Ed Scow, also known as "The Fit Dad", likes long walks on the beach, snuggling, hand stand push-ups and pretending to work. He's also a fitness & nutrition expert, proud papa and husband to a smokin' hot wifey.

Number of Entries : 169

Comments (8)

  • Sandy

    Awesome Ed! thanks for the workouts.

    that’s also a good posture tip. I sit at a desk ALL DAY and never pay attention to my posture until the day is done and my back is killing me. I’ll give that a try today.

    Reply
  • Jami

    I can’t do T Push-ups. I have tried them in the past and can’t do them. What exercise should I do instead?

    Reply
    • Ed Scow, aka 'The Fit Dad'

      How long ago did you try them? Were you able to do any or was it a total bust?

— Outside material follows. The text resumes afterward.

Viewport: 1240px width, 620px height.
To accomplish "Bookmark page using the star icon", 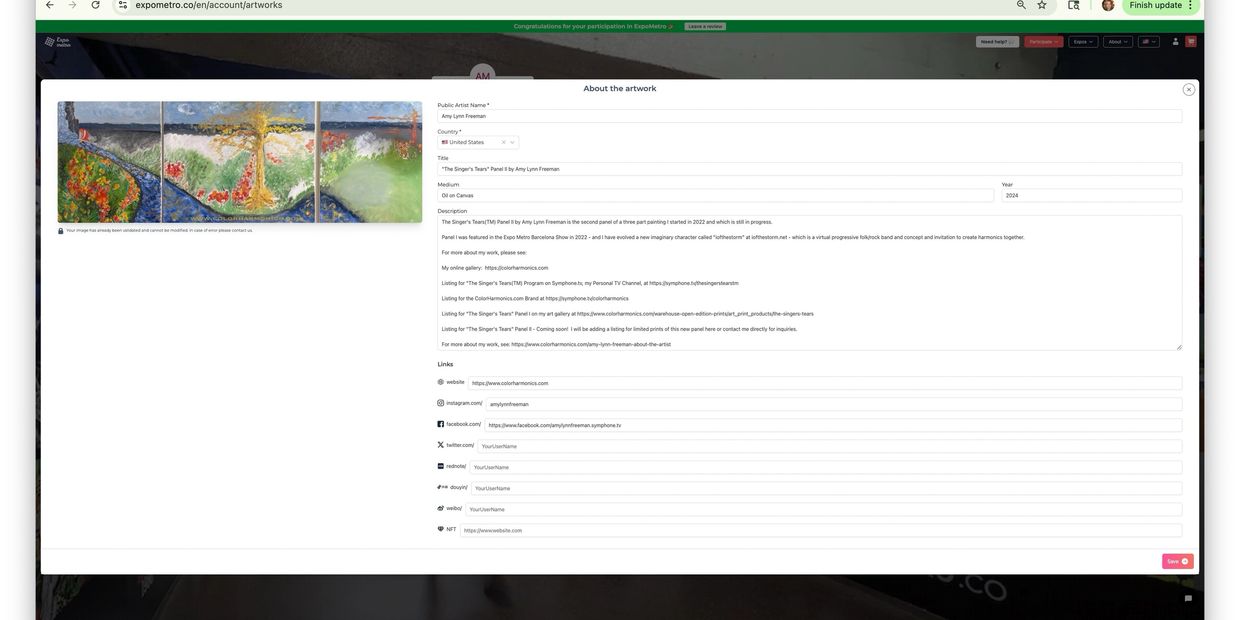I will 1042,5.
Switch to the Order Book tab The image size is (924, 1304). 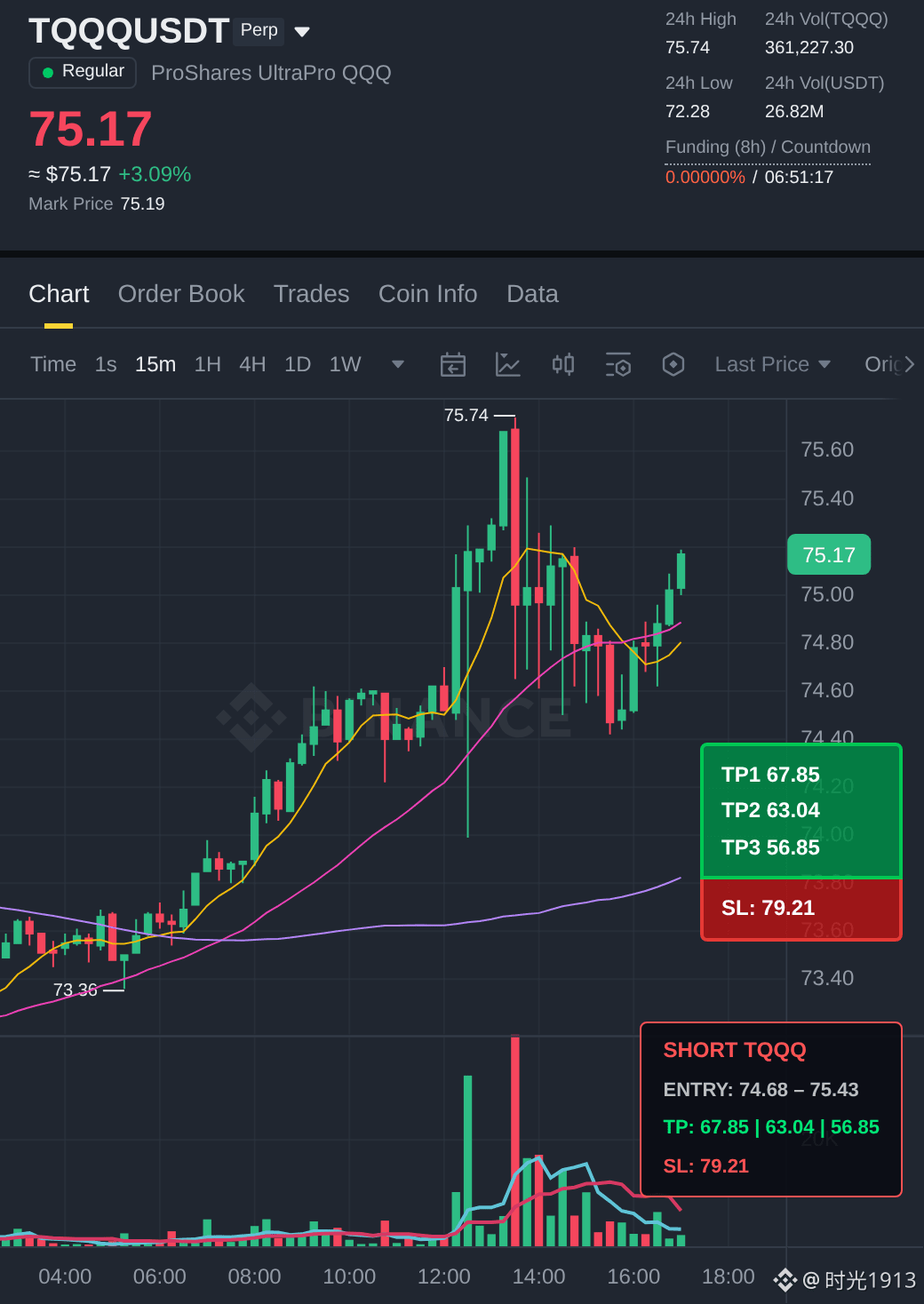(x=181, y=294)
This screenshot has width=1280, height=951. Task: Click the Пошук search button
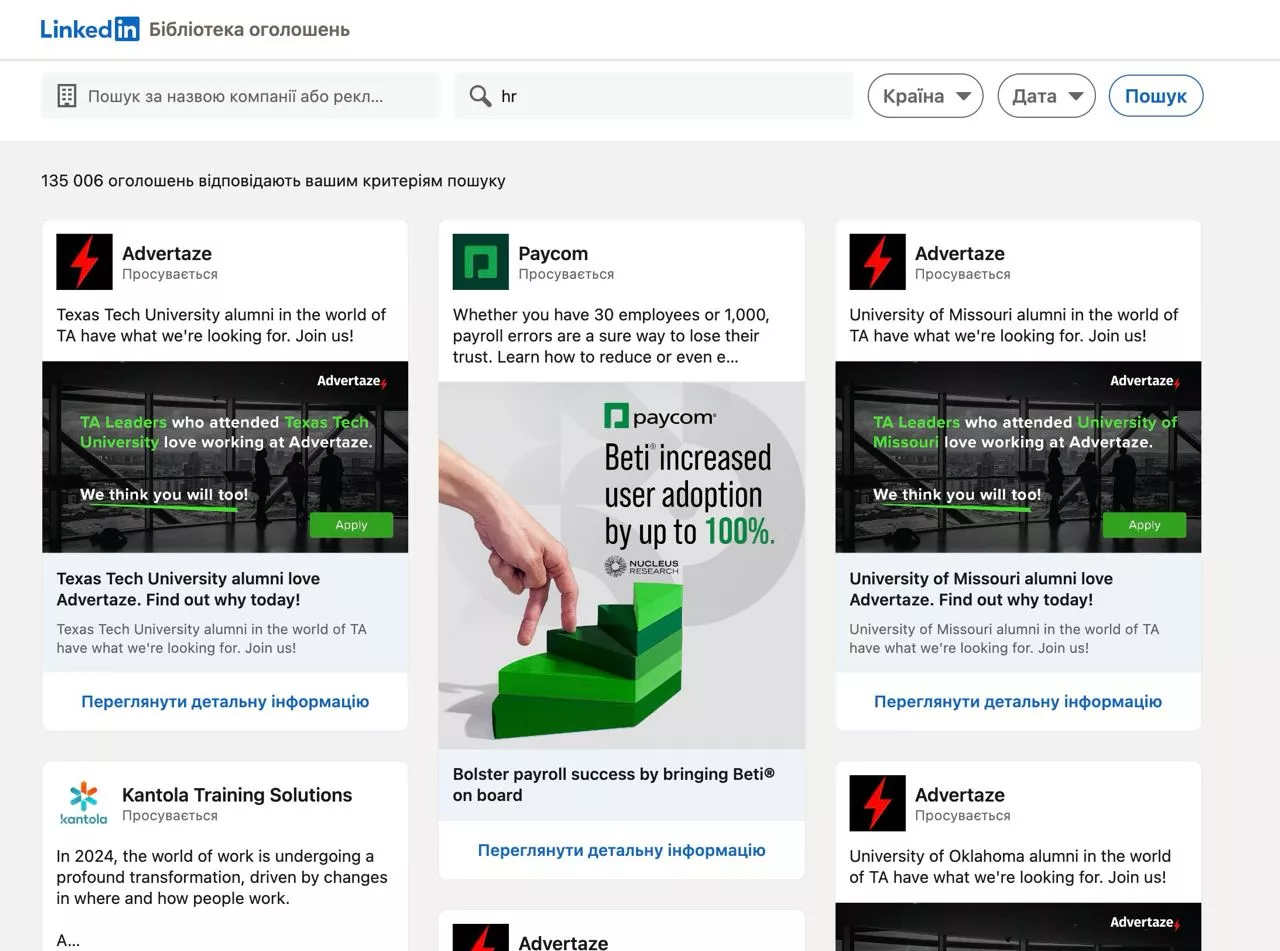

      If you can – just do 3 or 4, then continue working and building up your strength. But if you can’t do any, do a regular push-up instead. You could also just do the “T” without the push-up. It’s the same motion, rotating back and forth, but you don’t do a push-up between each rotation. That way you can still get some benefit from the core work and shoulder stability component of the exercise.

      Reply
  • vodkamom

    I’ve decided you just need to come and kick my ass. I need to lose 25 pounds. In about three weeks.

    Reply
  • vodkamom

    AND no matter WHAT I DO AT THE GYM, I can NOT lose weight.

    Is it my hormone pills? Surely it can’t be the chips.
    .-= vodkamom´s last blog ..Um, What did you Say? =-.